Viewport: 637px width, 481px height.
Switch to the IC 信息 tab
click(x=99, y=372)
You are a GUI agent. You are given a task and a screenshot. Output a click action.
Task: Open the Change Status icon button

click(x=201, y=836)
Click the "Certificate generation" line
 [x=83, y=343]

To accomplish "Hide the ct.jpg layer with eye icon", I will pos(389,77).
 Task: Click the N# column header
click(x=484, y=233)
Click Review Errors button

------------------------------------------------

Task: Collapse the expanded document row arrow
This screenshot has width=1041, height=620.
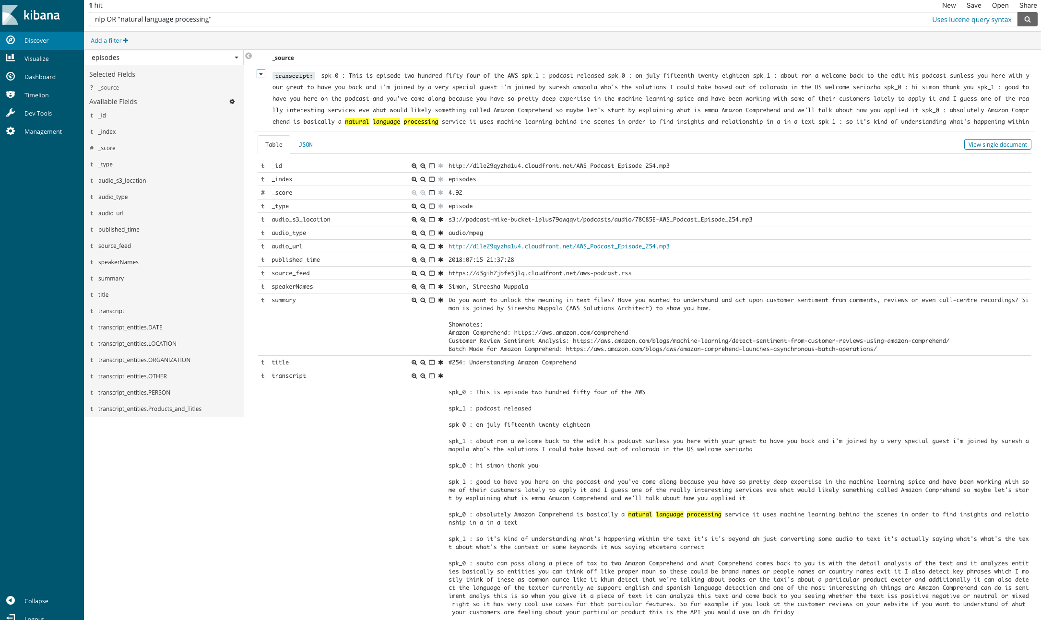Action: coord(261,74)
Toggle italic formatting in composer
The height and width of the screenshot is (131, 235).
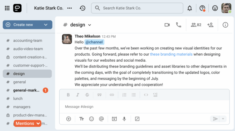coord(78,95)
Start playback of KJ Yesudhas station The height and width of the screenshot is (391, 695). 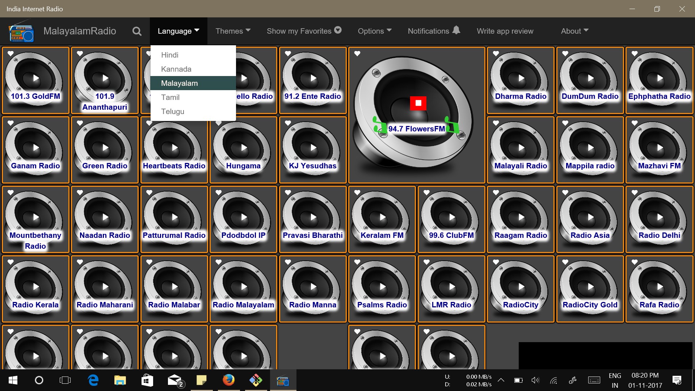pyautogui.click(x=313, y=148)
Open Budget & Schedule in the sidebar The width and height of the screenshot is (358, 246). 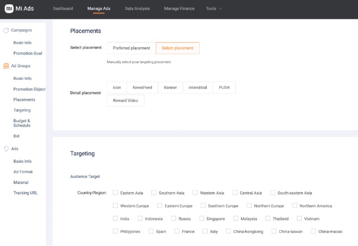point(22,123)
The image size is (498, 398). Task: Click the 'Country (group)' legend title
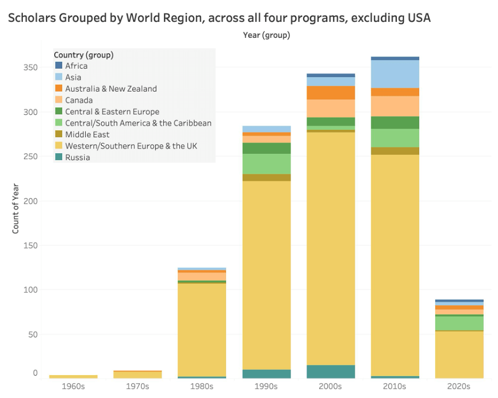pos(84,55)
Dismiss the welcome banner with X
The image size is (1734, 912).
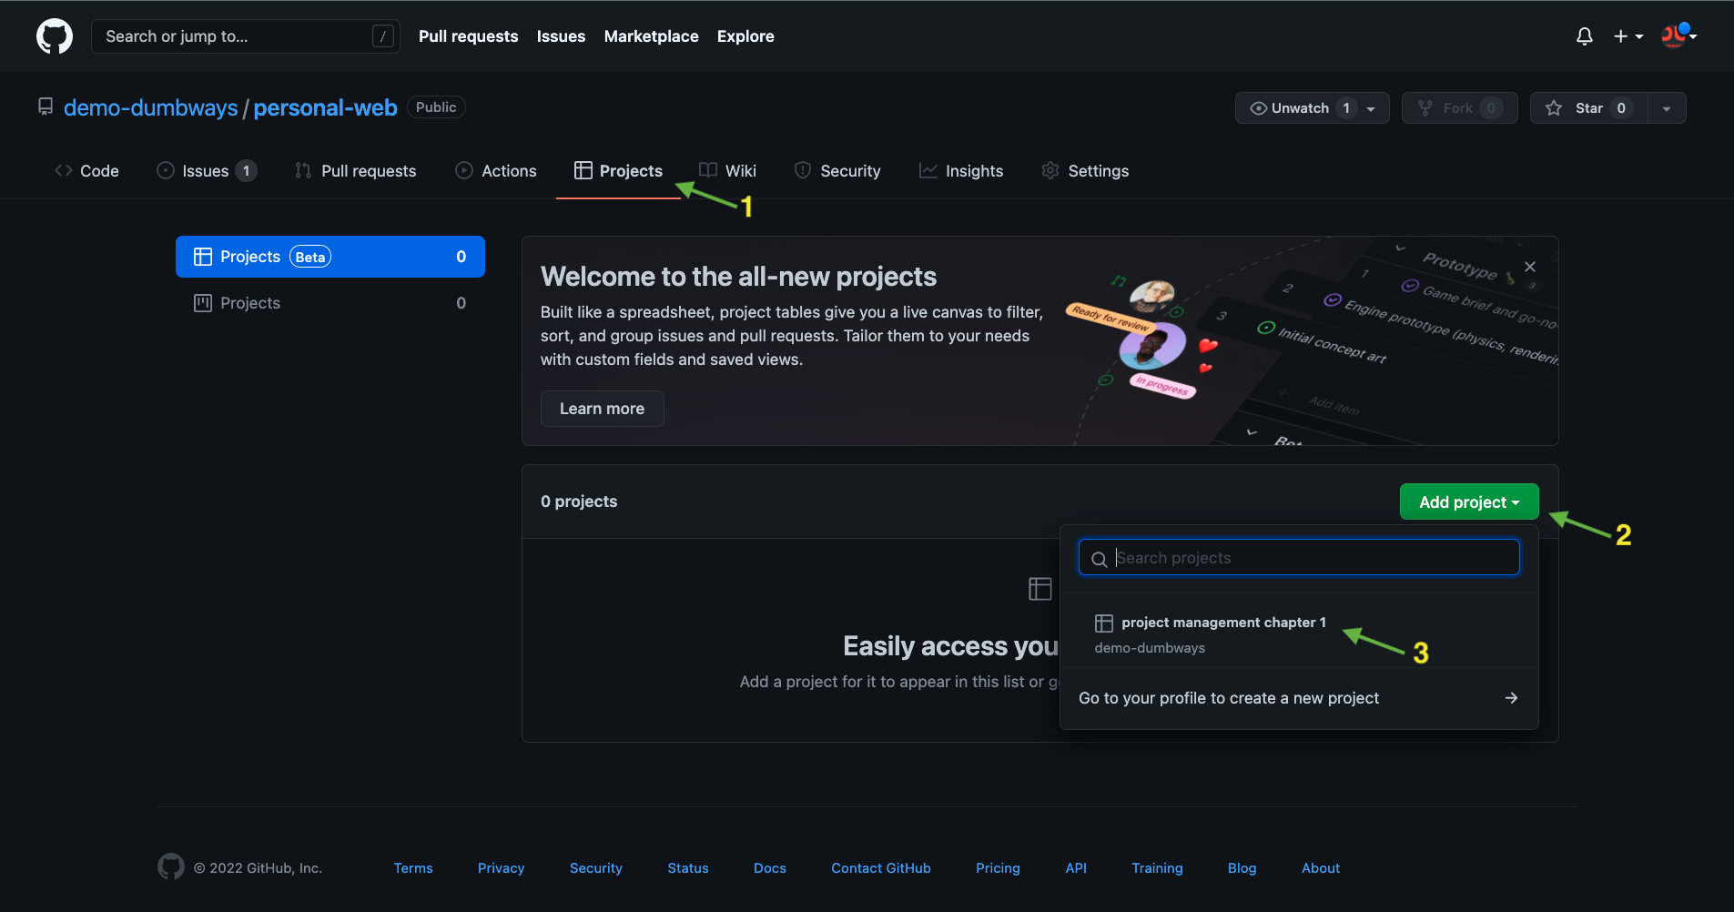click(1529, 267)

------------------------------------------------

### What is expected
Print the lines starting at the line containing "The image size is (498, 398)." and ending at the line containing "click(1529, 267)", reproducing each one exactly and leaving out the pictures.

### Exercise output
The image size is (498, 398). Task: Click the 'Country (group)' legend title
pos(84,55)
Dismiss the welcome banner with X
The image size is (1734, 912).
click(1529, 267)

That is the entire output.